Brent, well said all around. I think the need for having a level head (more than ever disjointed from partisanship) is paramount to how we deal with a lot of the issues currently facing us, including the advent of climate change.
I happen to be a supporter of sustainability more than climate change per se (though I would agree that it is happening and happening because of us), but I agree that both sides are polarizing the issue into the yes/no, black/white, we’re fine/we’re doomed camps of opposition. Personally, I think environmentalists backed themselves into a corner by putting all their eggs in the climate change basket because the truth is there are many reasons that sustainability makes sense beyond just a warming globe. Each time a group disagrees with dire projects the frustration of the green group just causes them to turn the dial up higher, upping the level of imminent disaster and ultimately gaining as many deniers as believers.

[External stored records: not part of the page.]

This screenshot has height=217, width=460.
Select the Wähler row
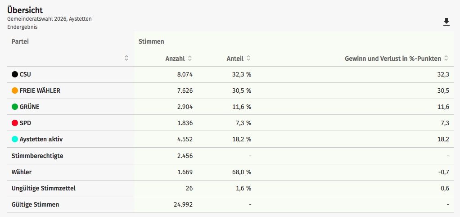230,172
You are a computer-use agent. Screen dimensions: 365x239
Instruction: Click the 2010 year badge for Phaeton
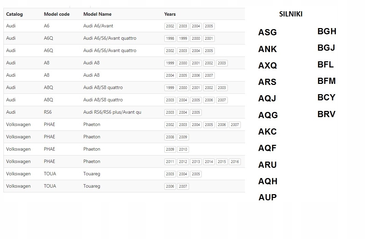(x=183, y=149)
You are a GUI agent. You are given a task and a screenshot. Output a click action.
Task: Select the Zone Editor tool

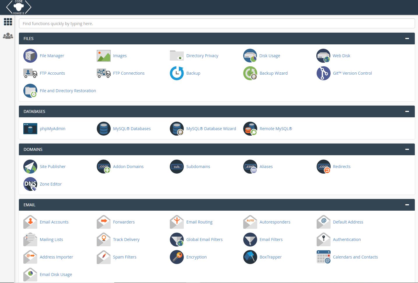coord(51,184)
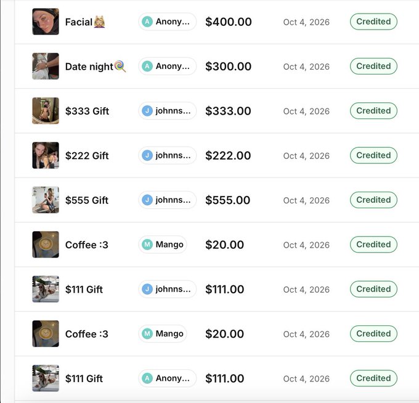This screenshot has height=403, width=419.
Task: Click the Credited badge for the $400.00 Facial
Action: tap(373, 22)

“The appropriate, conservative response is to assess and understand the risks and uncertainty and begin taking action to mitigate and hedge against the range of probable, negative outcomes. This is where good policy-making comes into play.”
Couldn’t agree more. It’s refreshing to see a balanced view out there.
“Personally, I think environmentalists backed themselves into a corner by putting all their eggs in the climate change basket because the truth is there are many reasons that sustainability makes sense beyond just a warming globe.”
T. Caine, in full agreement – thanks for your comment. Hopefully, we’ll be able to find more common ground. The alternative to sustainability doesn’t have much appeal, regardless of political credo.